## Start Source document

Click here to monitor SSC
SQLServerCentral is supported by Red Gate Software Ltd.
 
Log in  ::  Register  ::  Not logged in
 
 
 

Dealing With Changing Data

By Christoffer Hedgate,

A fairly common problem or need you encounter is managing changes of data stored in a table. Sometimes you simply need to be able to see that data has changed, other times you need to know when it changed, how many times it's changed etc. This article will discuss a couple of ways of handling issues like this.

Requirements and functionality

First of all you must establish what the requirements are. Which data type to use and how to use it depends on the requirements and how you want to implement the necessary functionality. The simplest, and probably most common requirement is to be able to check if the data has changed since you last checked (i.e. when the data was read into an application). With this functionality you are able to avoid having different users overwriting each other's data changes. Script 1 below show's an example of how things can go wrong if this is not handled.

## End Source document

:: Written task A ::
Update the stretch of the article on changing data from "Log in  ::  Register" through "issues like this.", putting "database table" in place of "table".
:: Written task B ::
List each thing about changed data that the opening paragraph of the article on changing data says you may need to know.

## Start Data extract

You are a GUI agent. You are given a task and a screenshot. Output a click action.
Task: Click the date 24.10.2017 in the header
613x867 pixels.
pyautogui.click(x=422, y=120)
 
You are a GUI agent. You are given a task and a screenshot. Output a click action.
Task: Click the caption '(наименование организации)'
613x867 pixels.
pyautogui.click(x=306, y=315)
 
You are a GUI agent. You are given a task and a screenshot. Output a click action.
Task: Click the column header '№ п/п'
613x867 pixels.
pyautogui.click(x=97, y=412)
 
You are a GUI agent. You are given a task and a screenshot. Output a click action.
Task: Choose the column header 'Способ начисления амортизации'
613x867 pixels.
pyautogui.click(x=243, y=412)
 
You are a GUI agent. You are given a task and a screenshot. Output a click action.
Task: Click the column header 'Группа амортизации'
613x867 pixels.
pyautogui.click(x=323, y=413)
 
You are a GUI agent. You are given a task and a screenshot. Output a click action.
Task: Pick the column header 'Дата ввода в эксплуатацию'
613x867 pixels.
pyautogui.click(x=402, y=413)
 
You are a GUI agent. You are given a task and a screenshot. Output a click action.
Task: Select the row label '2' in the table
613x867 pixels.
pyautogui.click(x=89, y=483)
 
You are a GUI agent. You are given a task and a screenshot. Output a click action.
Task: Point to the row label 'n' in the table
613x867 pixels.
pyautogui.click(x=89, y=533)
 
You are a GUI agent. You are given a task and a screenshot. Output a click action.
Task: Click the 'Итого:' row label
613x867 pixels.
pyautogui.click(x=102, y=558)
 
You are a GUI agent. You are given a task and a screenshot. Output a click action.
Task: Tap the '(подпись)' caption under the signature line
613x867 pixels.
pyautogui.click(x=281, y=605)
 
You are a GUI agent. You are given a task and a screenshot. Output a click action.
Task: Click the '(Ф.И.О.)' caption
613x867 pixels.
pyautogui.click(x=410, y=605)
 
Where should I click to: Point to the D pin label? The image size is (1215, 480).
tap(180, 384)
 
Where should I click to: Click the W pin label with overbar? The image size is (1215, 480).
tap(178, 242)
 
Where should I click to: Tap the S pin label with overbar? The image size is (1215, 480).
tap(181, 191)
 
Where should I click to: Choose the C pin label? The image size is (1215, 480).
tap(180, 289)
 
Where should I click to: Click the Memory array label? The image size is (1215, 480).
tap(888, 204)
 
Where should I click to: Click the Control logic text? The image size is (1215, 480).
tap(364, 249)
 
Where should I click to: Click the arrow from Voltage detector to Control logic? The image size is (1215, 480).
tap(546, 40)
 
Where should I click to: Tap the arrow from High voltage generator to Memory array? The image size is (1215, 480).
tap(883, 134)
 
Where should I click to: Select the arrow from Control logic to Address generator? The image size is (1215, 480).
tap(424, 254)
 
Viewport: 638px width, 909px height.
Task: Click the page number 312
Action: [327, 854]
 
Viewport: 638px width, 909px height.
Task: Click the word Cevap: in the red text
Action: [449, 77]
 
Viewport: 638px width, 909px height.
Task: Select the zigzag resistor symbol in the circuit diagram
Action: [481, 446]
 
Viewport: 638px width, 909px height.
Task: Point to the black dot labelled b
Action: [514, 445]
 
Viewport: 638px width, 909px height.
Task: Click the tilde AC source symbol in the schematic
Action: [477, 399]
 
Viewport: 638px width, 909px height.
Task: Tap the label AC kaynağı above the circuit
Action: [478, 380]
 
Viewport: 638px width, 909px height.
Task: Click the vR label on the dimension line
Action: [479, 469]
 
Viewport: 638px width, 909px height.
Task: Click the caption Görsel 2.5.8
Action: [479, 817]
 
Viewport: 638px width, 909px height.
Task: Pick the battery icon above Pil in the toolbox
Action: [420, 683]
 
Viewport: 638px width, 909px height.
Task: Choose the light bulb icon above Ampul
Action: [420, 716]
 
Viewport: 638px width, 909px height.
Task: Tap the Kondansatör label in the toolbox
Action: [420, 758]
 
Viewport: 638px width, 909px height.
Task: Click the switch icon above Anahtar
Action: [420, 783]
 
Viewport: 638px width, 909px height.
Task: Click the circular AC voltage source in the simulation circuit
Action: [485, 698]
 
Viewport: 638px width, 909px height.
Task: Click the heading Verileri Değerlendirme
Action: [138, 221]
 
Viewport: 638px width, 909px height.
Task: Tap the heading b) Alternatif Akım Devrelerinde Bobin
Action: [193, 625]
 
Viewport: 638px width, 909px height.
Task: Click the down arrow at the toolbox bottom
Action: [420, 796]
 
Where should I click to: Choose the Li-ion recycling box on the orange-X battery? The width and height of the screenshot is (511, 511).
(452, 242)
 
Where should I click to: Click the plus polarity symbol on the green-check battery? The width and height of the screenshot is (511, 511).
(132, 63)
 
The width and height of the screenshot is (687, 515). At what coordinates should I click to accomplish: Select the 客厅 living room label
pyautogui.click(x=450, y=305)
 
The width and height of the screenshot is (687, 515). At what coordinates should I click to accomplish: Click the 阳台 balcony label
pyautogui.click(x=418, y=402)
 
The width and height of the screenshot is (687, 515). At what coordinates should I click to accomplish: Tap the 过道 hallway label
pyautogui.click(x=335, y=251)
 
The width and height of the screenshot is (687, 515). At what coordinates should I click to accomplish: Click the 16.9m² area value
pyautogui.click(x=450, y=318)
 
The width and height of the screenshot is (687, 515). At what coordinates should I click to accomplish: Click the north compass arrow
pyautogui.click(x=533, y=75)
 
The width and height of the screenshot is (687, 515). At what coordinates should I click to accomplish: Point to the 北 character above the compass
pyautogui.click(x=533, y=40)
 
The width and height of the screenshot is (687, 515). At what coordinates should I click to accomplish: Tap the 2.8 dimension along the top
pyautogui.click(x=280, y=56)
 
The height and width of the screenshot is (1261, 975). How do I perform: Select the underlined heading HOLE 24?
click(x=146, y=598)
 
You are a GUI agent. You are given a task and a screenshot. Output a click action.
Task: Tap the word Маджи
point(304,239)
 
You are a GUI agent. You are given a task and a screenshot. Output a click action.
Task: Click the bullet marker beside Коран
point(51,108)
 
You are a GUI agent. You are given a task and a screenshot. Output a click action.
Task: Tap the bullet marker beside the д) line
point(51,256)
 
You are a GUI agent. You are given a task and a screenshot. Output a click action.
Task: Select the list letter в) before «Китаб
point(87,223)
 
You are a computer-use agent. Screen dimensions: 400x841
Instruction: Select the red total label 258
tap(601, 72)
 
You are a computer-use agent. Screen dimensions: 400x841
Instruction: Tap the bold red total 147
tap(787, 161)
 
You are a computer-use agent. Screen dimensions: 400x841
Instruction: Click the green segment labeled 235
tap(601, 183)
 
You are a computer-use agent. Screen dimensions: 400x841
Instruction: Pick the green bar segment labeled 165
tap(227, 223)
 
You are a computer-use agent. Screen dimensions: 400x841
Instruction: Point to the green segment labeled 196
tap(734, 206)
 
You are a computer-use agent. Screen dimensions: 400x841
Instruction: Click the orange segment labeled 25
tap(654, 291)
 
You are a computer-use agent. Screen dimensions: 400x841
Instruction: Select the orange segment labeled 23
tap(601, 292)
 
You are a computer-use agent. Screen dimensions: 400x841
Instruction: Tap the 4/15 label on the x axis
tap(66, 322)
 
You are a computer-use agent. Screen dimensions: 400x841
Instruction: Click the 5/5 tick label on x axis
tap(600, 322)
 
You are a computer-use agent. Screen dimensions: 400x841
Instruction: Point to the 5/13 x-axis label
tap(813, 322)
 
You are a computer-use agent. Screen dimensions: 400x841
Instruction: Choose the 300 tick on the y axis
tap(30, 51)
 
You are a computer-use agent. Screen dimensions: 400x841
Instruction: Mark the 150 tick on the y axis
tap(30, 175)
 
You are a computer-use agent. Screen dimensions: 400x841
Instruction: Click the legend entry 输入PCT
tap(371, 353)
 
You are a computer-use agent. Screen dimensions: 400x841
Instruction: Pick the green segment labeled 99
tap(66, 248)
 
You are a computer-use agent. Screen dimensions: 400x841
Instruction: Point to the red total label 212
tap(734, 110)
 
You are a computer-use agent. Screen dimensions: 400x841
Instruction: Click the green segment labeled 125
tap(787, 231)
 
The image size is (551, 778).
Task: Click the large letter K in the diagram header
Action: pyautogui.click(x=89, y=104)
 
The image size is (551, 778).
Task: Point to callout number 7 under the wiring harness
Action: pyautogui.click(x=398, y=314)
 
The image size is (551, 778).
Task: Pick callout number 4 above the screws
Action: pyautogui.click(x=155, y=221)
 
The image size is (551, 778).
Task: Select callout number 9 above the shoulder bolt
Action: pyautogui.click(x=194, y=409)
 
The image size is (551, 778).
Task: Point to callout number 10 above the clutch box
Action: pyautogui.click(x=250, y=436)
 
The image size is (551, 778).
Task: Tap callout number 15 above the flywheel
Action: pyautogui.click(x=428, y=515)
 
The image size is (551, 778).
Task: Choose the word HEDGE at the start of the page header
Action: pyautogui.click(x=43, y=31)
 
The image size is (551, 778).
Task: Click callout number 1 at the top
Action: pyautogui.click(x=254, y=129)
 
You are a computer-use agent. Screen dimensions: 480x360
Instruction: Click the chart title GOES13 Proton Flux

## End Data extract

:: Finished answer A ::
Log in  ::  Register  ::  Not logged in
 
 
 

Dealing With Changing Data

By Christoffer Hedgate,

A fairly common problem or need you encounter is managing changes of data stored in a database table. Sometimes you simply need to be able to see that data has changed, other times you need to know when it changed, how many times it's changed etc. This article will discuss a couple of ways of handling issues like this.

:: Finished answer B ::
- That the data has changed
- When it changed
- How many times it has changed